Given data:
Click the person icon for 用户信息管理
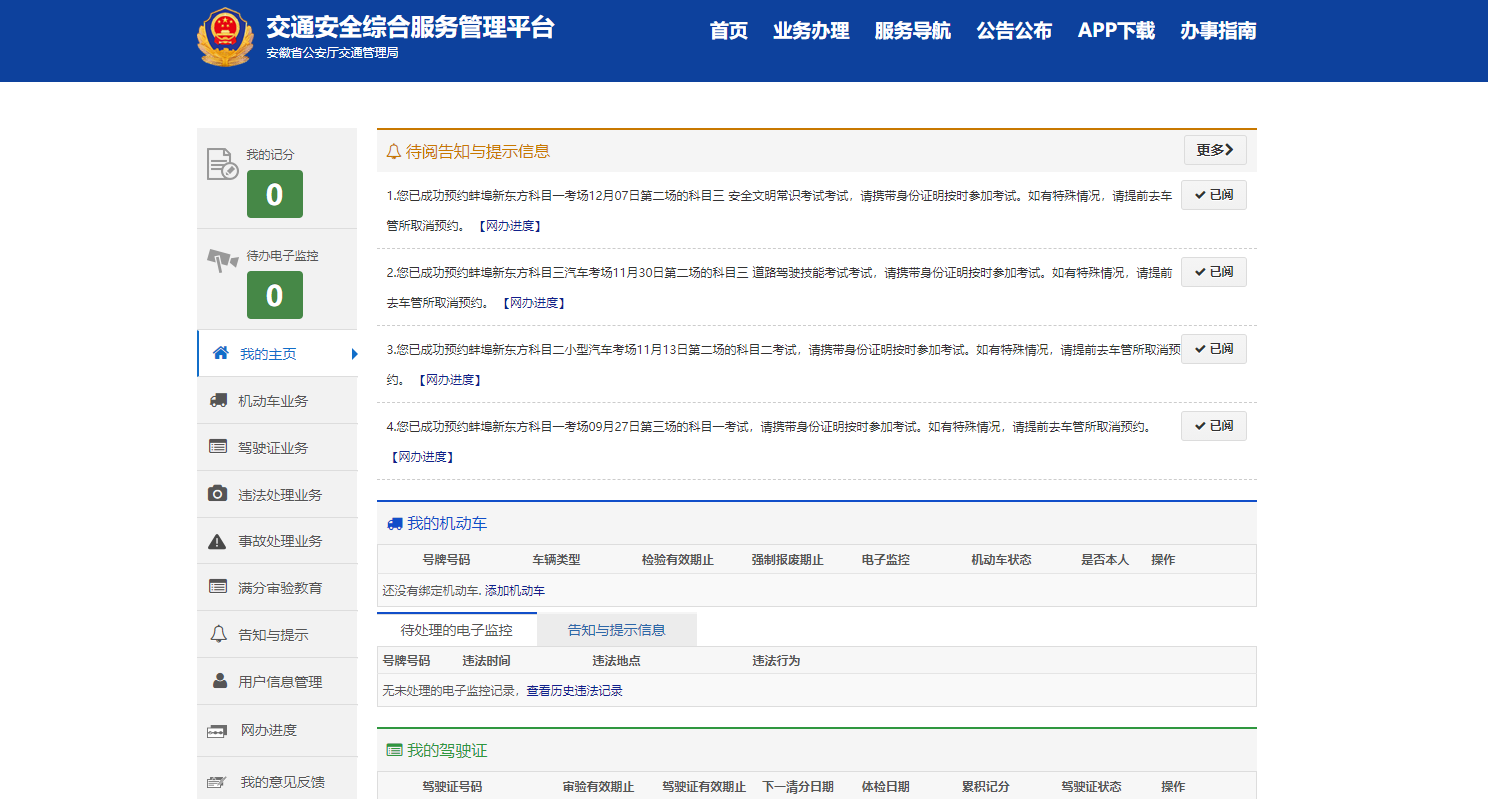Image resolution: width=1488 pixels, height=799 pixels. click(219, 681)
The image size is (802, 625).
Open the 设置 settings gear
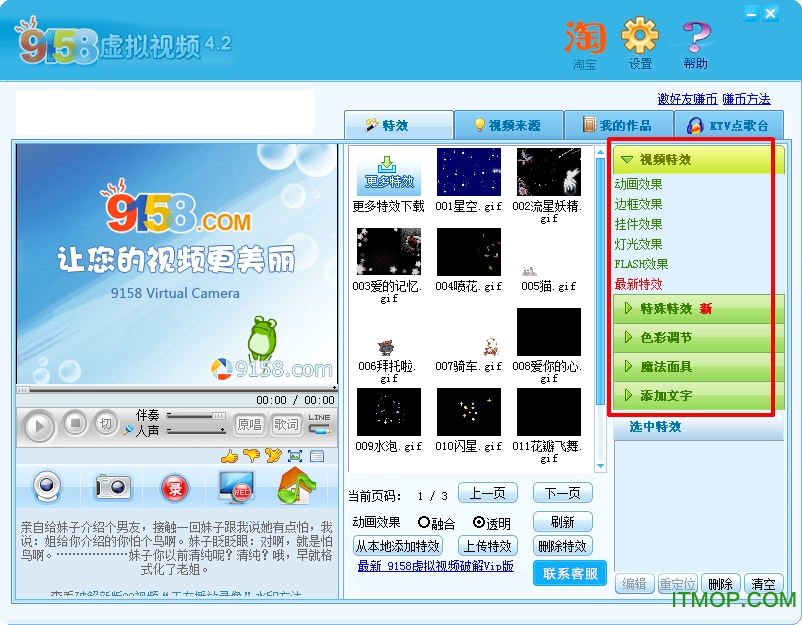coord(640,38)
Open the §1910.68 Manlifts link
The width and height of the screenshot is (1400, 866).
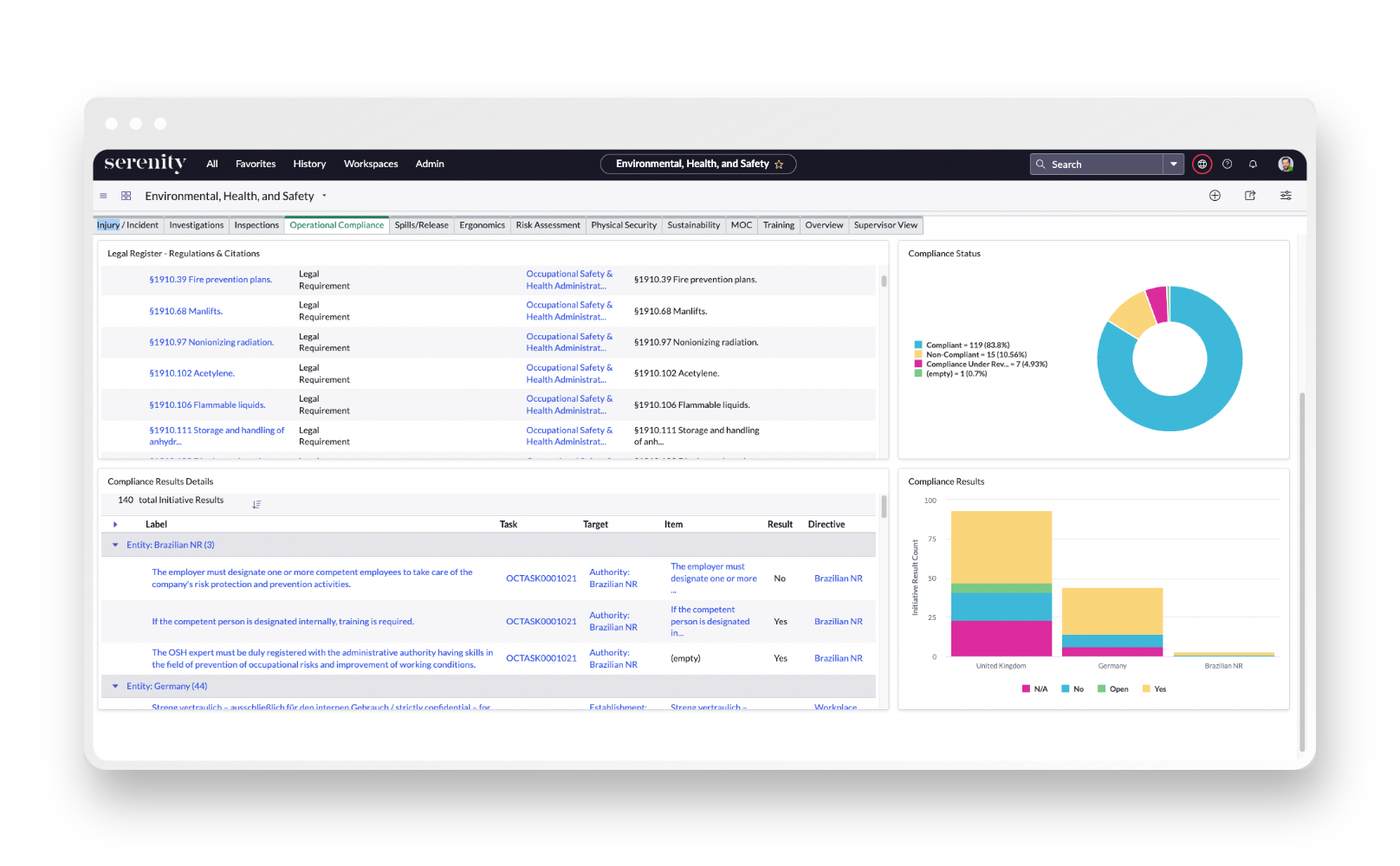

Task directions:
Would you transcribe exactly, and only, the lines from the one containing "The image size is (802, 625)." through the last line of the records above, both included, leaving out the pictures?

Exercise answer:
The image size is (802, 625).
Open the 设置 settings gear
coord(640,38)
Open the §1910.68 Manlifts link
The width and height of the screenshot is (1400, 866).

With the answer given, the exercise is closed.